### Request
In the essay on religious freedom below, why do once-prominent RFRA backers such as Senator Chuck Schumer and the ACLU now express remorse? Explain in one to three sentences.

### Selected excerpt
- - - - - - -
A man at the Park East Synagogue in Manhattan. Spencer Platt/Getty Images.
Many thanks to Jonathan Last, Steven Menashi, Michael Helfand, and Peter Berkowitz for their exceedingly fine contributions to our discussion of religious freedom. I am particularly heartened that all four respondents to “The Rise—and Fall?—of Religious Freedom in America” more or less agree with my description of the threats facing individual adherents (at the moment, primarily Christians) who are attempting to navigate the contemporary social and moral terrain. That each has taken the opportunity to add context and depth to my analysis is itself very gratifying.
Steven Menashi notes correctly that, notwithstanding my affinity for the religious-liberty test as it existed in constitutional law prior to the 1990 Supreme Court decision in Smith, and in statutory law since the passage three years later of the federal Religious Freedom Restoration Act (RFRA), consensus on this issue is hardly of long standing. George Washington’s famous assurance, in his 1790 letter to the Jewish community of Newport—that “the government of the United States . . . gives to bigotry no sanction, to persecution no assistance”—remained largely aspirational for well over a century. In particular, the latter half of the 19th century was replete with anti-Catholic and anti-Mormon legislation. Many of those laws retain considerable relevance even today.
For one thing, the patchwork of anti-bigamy and anti-polygamy laws—almost all of which originated in a concerted war against Mormonism—is almost certain to come into focus as the debate over nontraditional families moves beyond single-sex couples into the sorts of polyamorous and polygamous relationships that Jonathan Last describes as the current focus of activists. But there is more. President Ulysses S. Grant’s 1875 speech calling for public schools “unmixed with sectarian, pagan, or atheistical dogmas” gave rise to the so-called Blaine Amendments prohibiting the flow of tax dollars to “parochial” schools: that is, practically speaking, the network of schools serving America’s then growing—and largely immigrant—Catholic communities. In recent years, the Blaine Amendments, still on the books in all but eleven states, have emerged as favorites of teacher unions and their allies who are attempting to place critical limitations on school choice and voucher programs.
The history of attacks on Catholicism and Mormonism highlights the ways in which society rotates its victims. Michael Helfand raises precisely this point in noting that many of those who supported RFRA saw it as a way of “protecting minority faiths from majoritarian preferences,” only to find that it could also provide exemptions to “much larger religious groups” at the expense of “minorities that are themselves in continuing need of legal protection.” The retreat prompted by this discovery explains the remorse that once-prominent RFRA backers, including Senator Chuck Schumer and the ACLU, now express.
Helfand’s characterization of RFRA’s current users is accurate: practicing Christians form a “much larger religious group” than do adherents of the Native American Church at issue in Smith. Nevertheless, they are not the “majority” that Rev. Jerry Falwell proclaimed them to be as recently as three decades ago. In fact, the discriminatory attacks suddenly being faced by Christian bakers and photographers are forcing America’s practicing Christians to confront an uncomfortable and unfamiliar reality: they are now but one more of America’s many minority groups—and a rather unpopular one at that.
That discovery has created space for the lessons that Menashi, Helfand, and I have suggested America’s Jews could teach its Christians—though I take exception to Helfand’s willingness to sacrifice religious liberty for the sake of an American pluralism that includes the LGBT community but not the Christian community. Rather than encouraging, in his words, the “representatives of the organized Jewish community [to] support [an] override of the collective Jewish interest in religious-liberty protections” in favor of “the flourishing of American pluralism,” I would instead encourage American Jewish leadership to reconnect with the critical role that religious diversity has long played in promoting that same pluralism.
- - - - - - -
### Data
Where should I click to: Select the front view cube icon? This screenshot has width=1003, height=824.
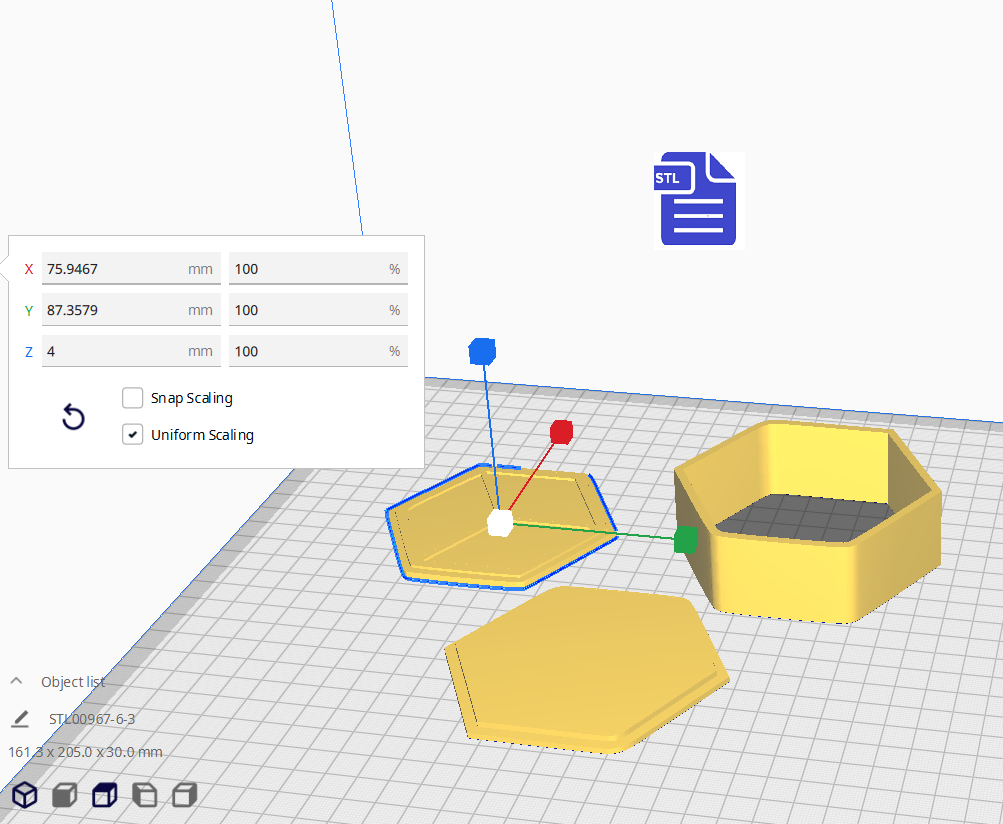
- - - - - - -
### Response for this exercise
Many RFRA supporters saw it as a way of "protecting minority faiths from majoritarian preferences." They then found that it could also provide exemptions to "much larger religious groups" at the expense of "minorities that are themselves in continuing need of legal protection." The retreat prompted by this discovery explains their remorse.